**TO DO:** Transcribe exactly the first line of the listing below and each line that follows it, ending with the line that contains "Click Gift this", and omit the remainder.

**DATA RECORDS:**
# # # # #

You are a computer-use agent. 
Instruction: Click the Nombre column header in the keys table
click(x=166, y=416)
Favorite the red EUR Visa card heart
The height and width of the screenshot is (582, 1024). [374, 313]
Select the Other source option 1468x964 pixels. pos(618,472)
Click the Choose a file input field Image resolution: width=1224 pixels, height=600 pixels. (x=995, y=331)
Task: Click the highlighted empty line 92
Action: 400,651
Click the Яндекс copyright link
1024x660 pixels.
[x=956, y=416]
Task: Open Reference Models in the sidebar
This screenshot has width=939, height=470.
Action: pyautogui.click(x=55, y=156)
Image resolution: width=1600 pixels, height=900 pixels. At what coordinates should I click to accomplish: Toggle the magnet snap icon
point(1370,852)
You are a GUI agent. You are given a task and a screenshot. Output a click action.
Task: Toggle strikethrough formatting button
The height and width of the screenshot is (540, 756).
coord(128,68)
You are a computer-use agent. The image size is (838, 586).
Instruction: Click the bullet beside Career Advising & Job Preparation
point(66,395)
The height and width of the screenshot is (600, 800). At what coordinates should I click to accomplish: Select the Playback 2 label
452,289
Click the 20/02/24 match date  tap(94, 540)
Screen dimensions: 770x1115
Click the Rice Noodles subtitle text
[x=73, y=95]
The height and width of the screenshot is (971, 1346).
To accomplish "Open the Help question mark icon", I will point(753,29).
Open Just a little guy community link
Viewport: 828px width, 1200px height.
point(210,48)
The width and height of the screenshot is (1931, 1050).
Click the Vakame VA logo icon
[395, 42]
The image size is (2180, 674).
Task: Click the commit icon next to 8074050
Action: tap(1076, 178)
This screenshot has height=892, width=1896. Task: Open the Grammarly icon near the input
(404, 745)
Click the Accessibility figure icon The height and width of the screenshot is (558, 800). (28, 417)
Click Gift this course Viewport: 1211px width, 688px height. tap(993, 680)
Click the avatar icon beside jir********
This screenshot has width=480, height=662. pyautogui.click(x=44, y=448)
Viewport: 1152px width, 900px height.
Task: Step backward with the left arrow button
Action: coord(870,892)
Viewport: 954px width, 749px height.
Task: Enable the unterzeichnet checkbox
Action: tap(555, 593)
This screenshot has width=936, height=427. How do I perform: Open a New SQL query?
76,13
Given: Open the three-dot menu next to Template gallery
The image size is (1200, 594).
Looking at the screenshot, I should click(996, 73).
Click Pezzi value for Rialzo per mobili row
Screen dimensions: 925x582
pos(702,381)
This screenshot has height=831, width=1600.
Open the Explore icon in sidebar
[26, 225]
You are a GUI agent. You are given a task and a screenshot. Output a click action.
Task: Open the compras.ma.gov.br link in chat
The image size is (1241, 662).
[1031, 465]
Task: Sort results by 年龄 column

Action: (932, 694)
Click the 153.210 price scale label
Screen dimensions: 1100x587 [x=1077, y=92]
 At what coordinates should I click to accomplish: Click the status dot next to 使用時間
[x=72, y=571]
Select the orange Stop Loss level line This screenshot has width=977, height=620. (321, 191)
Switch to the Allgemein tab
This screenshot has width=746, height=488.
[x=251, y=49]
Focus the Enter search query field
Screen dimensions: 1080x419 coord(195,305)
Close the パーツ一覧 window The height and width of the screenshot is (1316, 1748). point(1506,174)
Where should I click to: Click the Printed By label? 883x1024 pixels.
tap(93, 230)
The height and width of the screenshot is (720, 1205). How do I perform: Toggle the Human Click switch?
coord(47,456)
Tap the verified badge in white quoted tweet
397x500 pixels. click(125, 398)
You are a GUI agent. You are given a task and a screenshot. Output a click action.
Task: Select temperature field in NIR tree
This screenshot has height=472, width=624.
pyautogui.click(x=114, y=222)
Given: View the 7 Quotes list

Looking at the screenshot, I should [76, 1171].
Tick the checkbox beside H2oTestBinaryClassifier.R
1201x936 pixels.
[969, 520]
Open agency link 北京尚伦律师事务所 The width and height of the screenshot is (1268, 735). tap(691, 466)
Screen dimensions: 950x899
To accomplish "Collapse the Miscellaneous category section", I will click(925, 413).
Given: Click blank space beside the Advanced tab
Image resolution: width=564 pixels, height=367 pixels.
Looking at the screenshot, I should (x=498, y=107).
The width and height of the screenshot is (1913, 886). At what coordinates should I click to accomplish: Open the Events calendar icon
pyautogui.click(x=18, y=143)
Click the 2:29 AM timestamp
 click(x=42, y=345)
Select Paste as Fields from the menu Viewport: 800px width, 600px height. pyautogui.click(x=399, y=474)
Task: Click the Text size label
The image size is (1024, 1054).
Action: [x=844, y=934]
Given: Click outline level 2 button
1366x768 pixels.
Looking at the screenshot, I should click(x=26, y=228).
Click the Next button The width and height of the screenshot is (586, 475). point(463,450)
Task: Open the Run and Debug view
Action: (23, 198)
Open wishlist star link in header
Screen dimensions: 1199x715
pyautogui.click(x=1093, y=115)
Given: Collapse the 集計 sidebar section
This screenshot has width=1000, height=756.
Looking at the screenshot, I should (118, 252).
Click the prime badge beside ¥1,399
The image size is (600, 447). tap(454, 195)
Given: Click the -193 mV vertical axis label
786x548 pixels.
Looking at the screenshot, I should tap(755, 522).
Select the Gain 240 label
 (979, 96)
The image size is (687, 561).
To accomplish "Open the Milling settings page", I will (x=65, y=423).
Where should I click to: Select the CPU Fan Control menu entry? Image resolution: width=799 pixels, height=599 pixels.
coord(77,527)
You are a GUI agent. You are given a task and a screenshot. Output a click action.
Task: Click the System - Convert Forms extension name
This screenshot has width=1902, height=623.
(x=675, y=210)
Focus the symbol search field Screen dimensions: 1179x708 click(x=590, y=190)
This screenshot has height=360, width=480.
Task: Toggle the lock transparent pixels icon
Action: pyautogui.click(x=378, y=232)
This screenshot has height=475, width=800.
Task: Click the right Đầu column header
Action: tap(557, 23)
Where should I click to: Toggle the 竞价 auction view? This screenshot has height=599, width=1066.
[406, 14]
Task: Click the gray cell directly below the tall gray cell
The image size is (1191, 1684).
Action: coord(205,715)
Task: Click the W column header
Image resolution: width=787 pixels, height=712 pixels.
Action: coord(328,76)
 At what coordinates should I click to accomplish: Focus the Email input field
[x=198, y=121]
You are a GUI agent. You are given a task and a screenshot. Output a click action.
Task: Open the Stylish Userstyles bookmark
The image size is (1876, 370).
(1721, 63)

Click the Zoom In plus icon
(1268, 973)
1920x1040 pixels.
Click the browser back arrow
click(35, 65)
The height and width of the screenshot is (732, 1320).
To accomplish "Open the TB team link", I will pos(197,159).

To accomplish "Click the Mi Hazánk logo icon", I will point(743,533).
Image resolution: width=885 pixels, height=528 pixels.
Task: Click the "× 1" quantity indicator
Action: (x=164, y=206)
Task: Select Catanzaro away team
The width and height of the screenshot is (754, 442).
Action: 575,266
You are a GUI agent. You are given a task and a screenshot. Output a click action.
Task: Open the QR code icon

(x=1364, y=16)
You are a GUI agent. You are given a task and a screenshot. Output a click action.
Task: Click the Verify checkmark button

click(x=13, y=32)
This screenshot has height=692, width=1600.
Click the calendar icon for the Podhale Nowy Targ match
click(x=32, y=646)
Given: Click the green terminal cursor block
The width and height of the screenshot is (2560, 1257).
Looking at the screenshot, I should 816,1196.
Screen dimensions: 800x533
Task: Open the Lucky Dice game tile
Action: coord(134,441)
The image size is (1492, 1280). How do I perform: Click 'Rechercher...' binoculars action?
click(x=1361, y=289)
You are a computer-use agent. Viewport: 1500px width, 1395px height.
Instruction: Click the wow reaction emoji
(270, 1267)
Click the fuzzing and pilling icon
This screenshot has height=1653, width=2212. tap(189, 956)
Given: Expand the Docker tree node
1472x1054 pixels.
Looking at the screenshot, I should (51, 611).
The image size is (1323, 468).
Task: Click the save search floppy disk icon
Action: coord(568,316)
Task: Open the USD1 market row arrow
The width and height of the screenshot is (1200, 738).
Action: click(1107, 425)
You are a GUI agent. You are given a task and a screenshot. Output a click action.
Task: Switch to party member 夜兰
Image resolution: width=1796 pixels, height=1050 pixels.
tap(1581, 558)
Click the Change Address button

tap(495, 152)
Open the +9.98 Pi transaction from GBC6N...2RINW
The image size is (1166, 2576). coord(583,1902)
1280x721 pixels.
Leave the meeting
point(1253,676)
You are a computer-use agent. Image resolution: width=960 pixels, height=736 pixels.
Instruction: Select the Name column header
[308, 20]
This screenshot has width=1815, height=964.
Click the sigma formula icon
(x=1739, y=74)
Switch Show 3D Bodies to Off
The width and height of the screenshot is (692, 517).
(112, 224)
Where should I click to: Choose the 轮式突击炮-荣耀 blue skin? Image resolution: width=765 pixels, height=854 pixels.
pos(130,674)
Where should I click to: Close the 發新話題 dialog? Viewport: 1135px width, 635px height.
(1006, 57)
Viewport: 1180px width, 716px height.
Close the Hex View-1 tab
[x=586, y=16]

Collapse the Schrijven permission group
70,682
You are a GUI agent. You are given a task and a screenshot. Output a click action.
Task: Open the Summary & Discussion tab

# # # # #

**SOLUTION FOR THIS PROBLEM:**
You are a computer-use agent. 
Instruction: Click the Nombre column header in the keys table
click(x=166, y=416)
Favorite the red EUR Visa card heart
The height and width of the screenshot is (582, 1024). [374, 313]
Select the Other source option 1468x964 pixels. pos(618,472)
Click the Choose a file input field Image resolution: width=1224 pixels, height=600 pixels. (x=995, y=331)
Task: Click the highlighted empty line 92
Action: 400,651
Click the Яндекс copyright link
1024x660 pixels.
[x=956, y=416]
Task: Open Reference Models in the sidebar
This screenshot has width=939, height=470.
Action: pyautogui.click(x=55, y=156)
Image resolution: width=1600 pixels, height=900 pixels. At what coordinates should I click to accomplish: Toggle the magnet snap icon
point(1370,852)
You are a GUI agent. You are given a task and a screenshot. Output a click action.
Task: Toggle strikethrough formatting button
The height and width of the screenshot is (540, 756).
coord(128,68)
You are a computer-use agent. The image size is (838, 586).
Instruction: Click the bullet beside Career Advising & Job Preparation
point(66,395)
The height and width of the screenshot is (600, 800). At what coordinates should I click to accomplish: Select the Playback 2 label
452,289
Click the 20/02/24 match date  tap(94, 540)
Screen dimensions: 770x1115
Click the Rice Noodles subtitle text
[x=73, y=95]
The height and width of the screenshot is (971, 1346).
To accomplish "Open the Help question mark icon", I will point(753,29).
Open Just a little guy community link
Viewport: 828px width, 1200px height.
point(210,48)
The width and height of the screenshot is (1931, 1050).
Click the Vakame VA logo icon
[395, 42]
The image size is (2180, 674).
Task: Click the commit icon next to 8074050
Action: tap(1076, 178)
This screenshot has height=892, width=1896. Task: Open the Grammarly icon near the input
(404, 745)
Click the Accessibility figure icon The height and width of the screenshot is (558, 800). (28, 417)
Click Gift this course Viewport: 1211px width, 688px height. tap(993, 680)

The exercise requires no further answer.